*Material to process:*
-=-=-
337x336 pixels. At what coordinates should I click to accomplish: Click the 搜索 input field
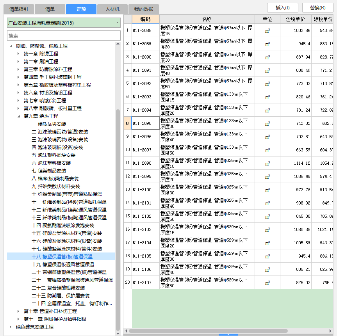[64, 36]
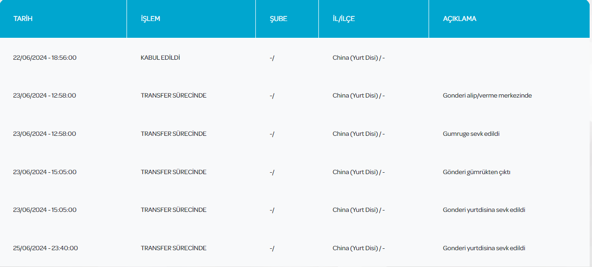Click the 22/06/2024 - 18:56:00 date cell
The image size is (592, 267).
pyautogui.click(x=45, y=58)
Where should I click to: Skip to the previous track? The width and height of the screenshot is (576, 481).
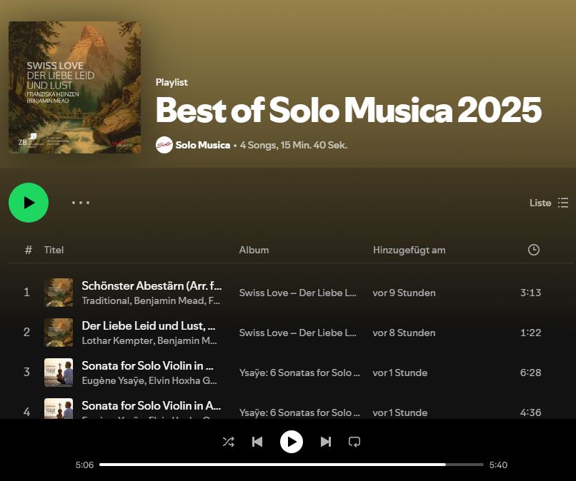click(257, 442)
-=-=-
*About this exercise:*
Please transcribe all of the records above exactly, leaving out any pictures.

*Your response:*
337x336 pixels. At what coordinates should I click to accomplish: Click the 搜索 input field
[64, 36]
Click the 22/06/2024 - 18:56:00 date cell
The image size is (592, 267).
pyautogui.click(x=45, y=58)
Where should I click to: Skip to the previous track? The width and height of the screenshot is (576, 481).
click(257, 442)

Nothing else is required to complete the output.